Abete, Balotelli E Berlusconi, L'Italia Che Guarda Indietro

Abete, Balotelli E Berlusconi, L'Italia Che Guarda Indietro

Il rinnovamento, a tutti i livelli, continua ad essere il tallone d'Achille del paese

455
stampa articolo Scarica pdf

Fughiamo subito qualsiasi dubbio: l'intento di chi scrive è chiaramente ironico. O meglio, diciamo tra il serio e il faceto. Ci sono tre notizie: dopo la Caporetto di Italia-Svezia e l'esclusione dai Mondiali russi che partono tra un mese, la Nazionale di calcio si affiderà a Mancini. Discutibile, antipatico, poco incline ai media, ma al momento questo passa il convento. Di certo comunque non il primo venuto. Non è tanto la notizia dell'arrivo del tecnico di Jesi a tenere banco, quanto il possibile ritorno di un figliol prodigo: Mario Balotelli. Le sue "balotellate" non sono state ancora sufficienti a tagliarlo fuori dal giro e il Mancio, che lo ha già avuto alle dipendenze nel Manchester City, forse saprebbe gestirlo. Forse. Buone le annate in Francia del bresciano, comunque. Ma siamo certi sia il tassello da cui ripartire? Ghiotta di scoop, la stampa si leccherà i baffi. Ma dopo l'esclusione da un Mondiale che mancava dal 1958 e aver privato i bambini del loro Mondiale da raccontare, sarebbe in grado Mario di caricarsi una squadra sulle spalle? Che la paternità lo abbia "guarito"? Non lo sappiamo e se, soltanto se, sarà convocato, capiremo se è l'ennesimo flop o una tardiva maturazione.
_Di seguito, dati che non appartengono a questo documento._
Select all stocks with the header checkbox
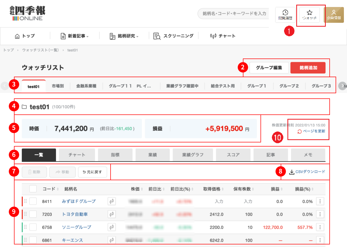 click(x=33, y=189)
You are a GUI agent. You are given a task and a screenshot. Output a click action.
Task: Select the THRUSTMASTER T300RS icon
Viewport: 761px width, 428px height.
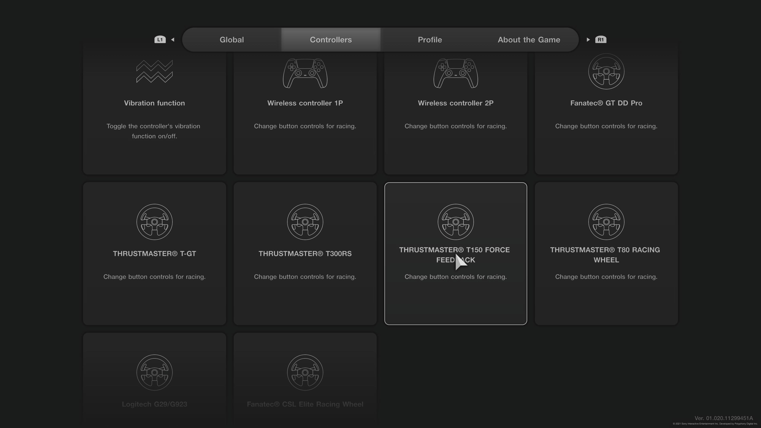(x=305, y=222)
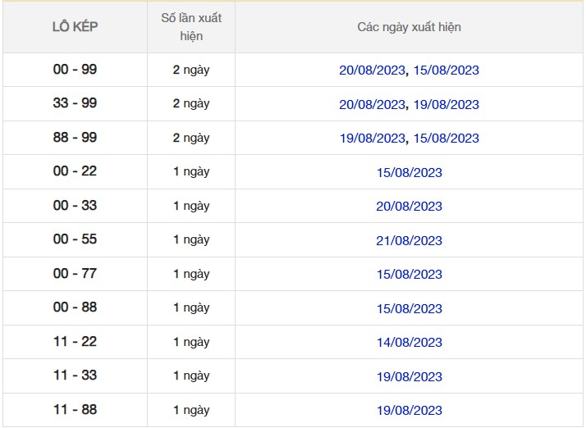Select 15/08/2023 link in 88 - 99 row
This screenshot has height=428, width=586.
coord(446,139)
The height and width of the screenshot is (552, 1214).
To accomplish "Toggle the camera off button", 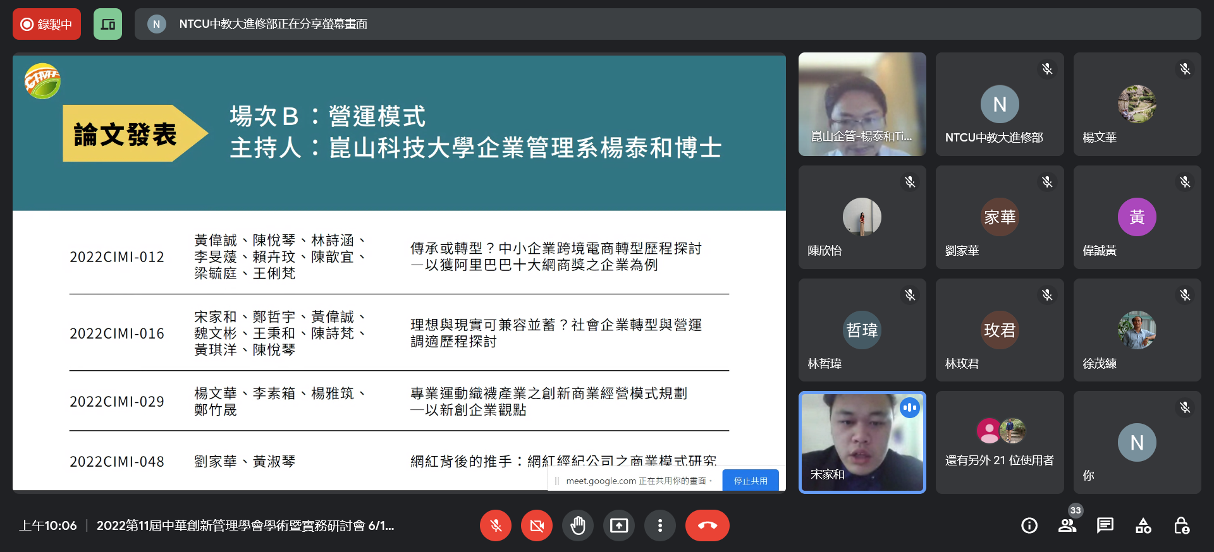I will [537, 525].
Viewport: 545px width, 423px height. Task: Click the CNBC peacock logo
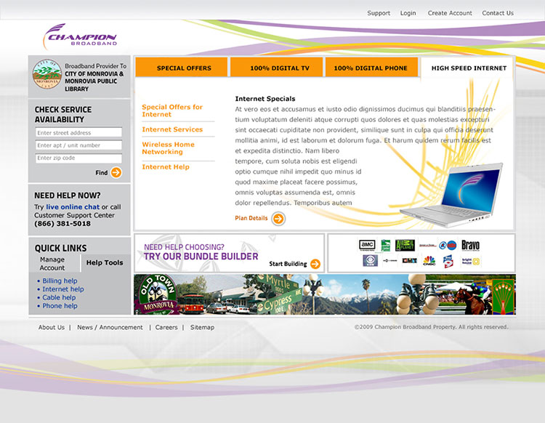tap(429, 260)
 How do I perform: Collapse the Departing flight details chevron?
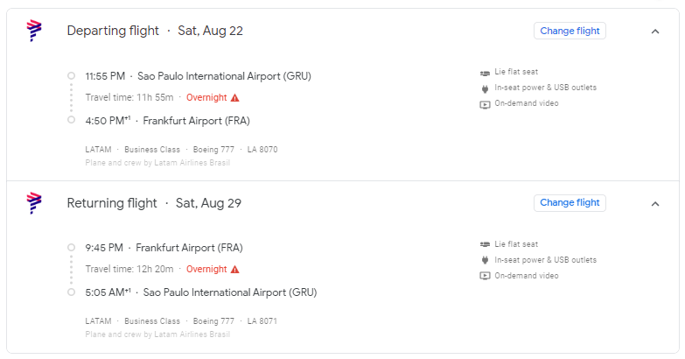pos(655,32)
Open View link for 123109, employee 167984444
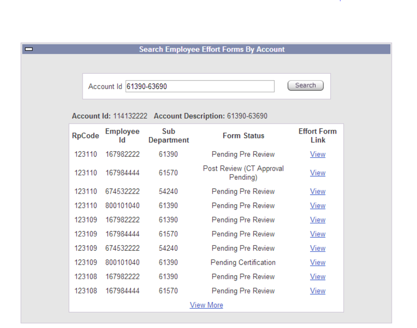417x328 pixels. pos(317,234)
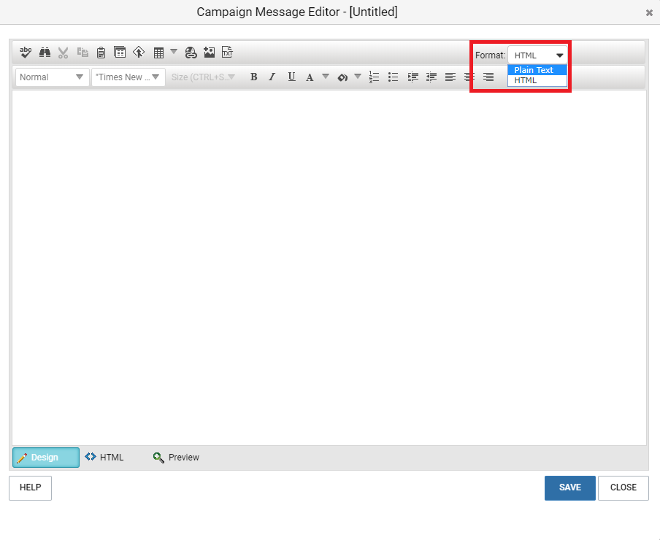Click the SAVE button
Viewport: 660px width, 540px height.
pos(569,487)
In casa nostra tiene poi banco la politica. La condanna per frode fiscale di Berlusconi, "segata" da tre anni di indulto e da uno di lavori sociali in cui il nostro si recava a far bene agli anziani raccontando barzellette, è svanita nel nulla. Berlusconi torna immediatamente candidabile, cioè da ieri, nel caso si dovesse presentare a nuove elezioni. Il leader di Forza Italia ha risarcito chi doveva e tenuto "una buona condotta", quanto basta per annullare il processo a suo carico per frode fiscale per la quale era stato condannato nel 2013.

Che sia un'erba difficile da estirpare, non lo scopriamo certo oggi. Silvio Berlusconi si è candidato con forza alle ultime elezioni, contando in un largo consenso che "con grande rammarico, contro ogni sondaggio" non si è rivelato tale. In caso, improbabile ma da non escludere, di nuove elezioni, potrà candidarsi sia alla Camera che al Senato. Ora, se Balotelli è già una "novità" paradossale ed è più o meno sessant'anni più giovane del Cavaliere, siamo certi che a 81 anni e numerosi passaggi a vuoto alle spalle, la politica italiana debba ripartire da lui?

Terza questione, e torniamo al calcio, la FIGC. Senza presidente, dopo il buco nell'acqua delle elezioni dello scorso 29 gennaio. Pardon, delle non-elezioni. Gravina-Nicchi-Tommasi-Sibilia, l'improbabile quartetto che ha proposto la rielezione di Abete a presidente. Probabilmente non si farà, per merito di Malagò che ha messo il veto. Ma entro 60 giorni si dovrebbe andare a nuove elezioni, e l'estate senza Mondiale si prospetta calda non solo dal punto di vista meteorologico.

Calda come a Manaus, dove l'Italia esordì, in mezzo alla foresta amazzonica, al Mondiale brasiliano del 2014, a proposito. Dove, pochi giorni dopo, Abete rassegnò le dimissioni insieme al tecnico Prandelli, non appena Godin era saltato di testa a punire l'Italia nell'ultima partita contro l'Uruguay. Facce nuove, calcio pulito, ripartire dai giovani, si diceva. Più o meno gli stessi discorsi dello scorso novembre. Quattro anni sono passati, e il nome di Abete è ancora in pista. Insieme a quello di Balotelli e Berlusconi: è proprio vero che, come scriveva Tomasi di Lampedusa, tutto cambia perché nulla possa cambiare.